Not at all. The facts in evidence support either conclusion, frankly.

Reply to
Elmo P. Shagnasty

one technical thing we know for sure - there's no reason for a decrease in specification because belt quality has improved over time, not degraded.

another technical thing we know for sure - detroit [and the germans] consider transmission life limitation as "fair game". it doesn't affect the vehicle's appearance, its failure doesn't typically kill the driver, and it comes as a prohibitively expensive repair item at a time when a vehicle has lost a lot of value thus making it "uneconomic to repair" thus improving new car sales. i know this for fact because one of my profs was a consultant that helped a certain big name design failure /in/ to their transmissions for this reason. for honda to have major failures happen across multiple transmission families with no parts commonality, all in exactly the same time frame is not coincidence but a business decision in the detroit tradition at a time when they have "ex" detroit management.

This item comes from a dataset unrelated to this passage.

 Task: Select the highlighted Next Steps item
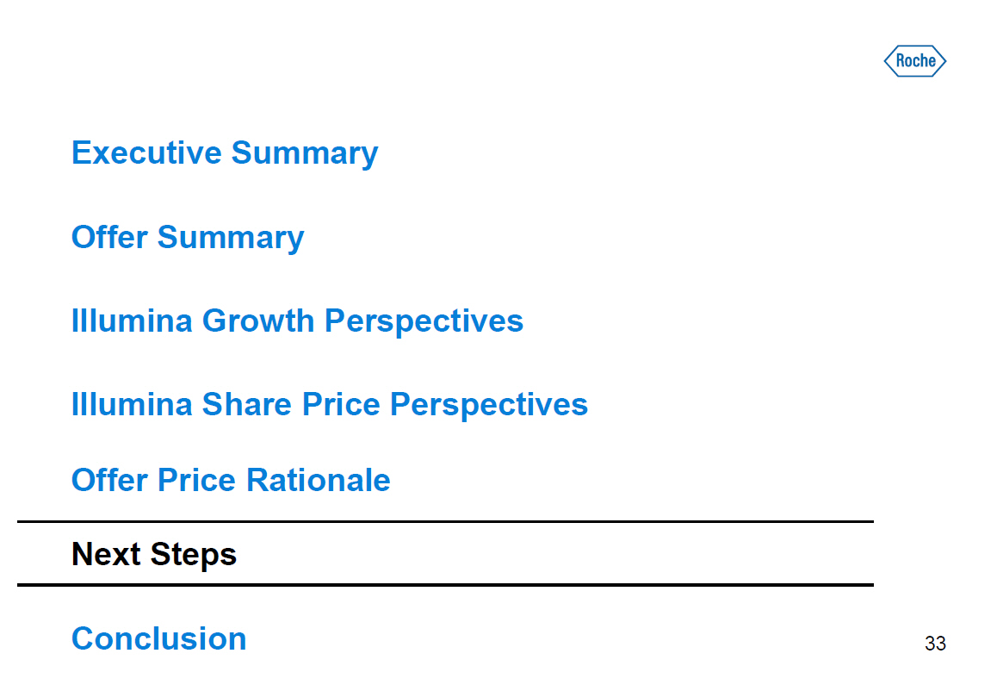tap(154, 553)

one business thing we know for sure - frod have specifically mentioned honda in the business press as their target for domestic competition.

now, you may call my conclusion cynical, but it's also logical given the above.

Reply to
jim beam

And the *real* conclusion is a massive exodus of customers.

In typical American management fashion, Honda chose this route at

*exactly* the wrong time: when Hyundai (and its sister Kia) was in a position to, and chose to, attack the market heavily with decent products at decent prices and great styling.

Honda lobbed a softball to Hyundai, who went after it with gusto and is hitting it out of the park.

Reply to
Elmo P. Shagnasty

it was the late 90's when honda decided to get rid of the macpherson civics and jump on the detroit design life limitation bandwagon. hyundai/kia wasn't a serious consideration on anyone's horizon at that time. i agree that hyundai/kia have made a great interception, but i think the intended recipient was detroit. and to a large extent it's worked. look at frod's current customer approval ratings. it's certainly not because frod have improved technically, but the goal posts have moved to make frod look a good deal better just standing still.

Reply to
jim beam

True, but inertia carried Honda's reputation long enough to allow Hyundai to form an attack plan. By the time their plan was ready, the chinks in Honda's armor were becoming more and more apparent.

I'm reading Car and Driver's review of the Acura ILX; when I see that, I immediately think of the Cadillac Cimarron. C&D is too sensitive to ad dollars to say that directly, and even tries to drive the reader away from that conclusion with things like "it doesn't share any body panels with the Civic". If THAT'S the best you can come up with, you've damned with faint praise indeed.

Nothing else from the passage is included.